## Required work
Your answer must consist solely of the lines from the start of the entries below through the line with "Task: Click the address bar URL field", unchanged.

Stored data
((
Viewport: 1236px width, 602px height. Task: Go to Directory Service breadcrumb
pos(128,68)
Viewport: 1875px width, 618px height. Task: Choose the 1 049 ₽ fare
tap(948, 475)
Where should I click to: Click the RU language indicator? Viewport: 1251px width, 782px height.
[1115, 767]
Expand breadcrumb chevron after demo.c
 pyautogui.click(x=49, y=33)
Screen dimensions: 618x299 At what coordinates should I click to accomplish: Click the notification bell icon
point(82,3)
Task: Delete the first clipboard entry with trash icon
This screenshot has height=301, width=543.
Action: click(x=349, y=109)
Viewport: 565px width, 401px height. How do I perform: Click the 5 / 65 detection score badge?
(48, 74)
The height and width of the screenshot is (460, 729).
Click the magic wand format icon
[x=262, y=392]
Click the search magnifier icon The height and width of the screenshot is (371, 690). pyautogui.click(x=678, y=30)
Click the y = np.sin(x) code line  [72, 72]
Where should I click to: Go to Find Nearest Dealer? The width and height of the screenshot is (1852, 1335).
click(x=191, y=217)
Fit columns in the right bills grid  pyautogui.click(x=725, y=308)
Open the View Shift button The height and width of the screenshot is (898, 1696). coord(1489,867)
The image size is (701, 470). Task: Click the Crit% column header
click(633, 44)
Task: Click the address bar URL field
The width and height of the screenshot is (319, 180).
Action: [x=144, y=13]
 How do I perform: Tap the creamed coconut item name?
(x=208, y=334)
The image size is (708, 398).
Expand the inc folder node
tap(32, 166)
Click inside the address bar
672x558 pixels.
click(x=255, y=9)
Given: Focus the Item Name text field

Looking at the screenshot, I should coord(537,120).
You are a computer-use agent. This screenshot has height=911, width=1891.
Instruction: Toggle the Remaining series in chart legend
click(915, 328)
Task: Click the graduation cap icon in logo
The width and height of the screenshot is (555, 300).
))
## Task answer
Viewport: 1236px width, 602px height. Task: Go to Directory Service breadcrumb
pos(128,68)
Viewport: 1875px width, 618px height. Task: Choose the 1 049 ₽ fare
tap(948, 475)
Where should I click to: Click the RU language indicator? Viewport: 1251px width, 782px height.
[1115, 767]
Expand breadcrumb chevron after demo.c
 pyautogui.click(x=49, y=33)
Screen dimensions: 618x299 At what coordinates should I click to accomplish: Click the notification bell icon
point(82,3)
Task: Delete the first clipboard entry with trash icon
This screenshot has height=301, width=543.
Action: click(x=349, y=109)
Viewport: 565px width, 401px height. How do I perform: Click the 5 / 65 detection score badge?
(48, 74)
The height and width of the screenshot is (460, 729).
Click the magic wand format icon
[x=262, y=392]
Click the search magnifier icon The height and width of the screenshot is (371, 690). pyautogui.click(x=678, y=30)
Click the y = np.sin(x) code line  [72, 72]
Where should I click to: Go to Find Nearest Dealer? The width and height of the screenshot is (1852, 1335).
click(x=191, y=217)
Fit columns in the right bills grid  pyautogui.click(x=725, y=308)
Open the View Shift button The height and width of the screenshot is (898, 1696). coord(1489,867)
The image size is (701, 470). Task: Click the Crit% column header
click(633, 44)
Task: Click the address bar URL field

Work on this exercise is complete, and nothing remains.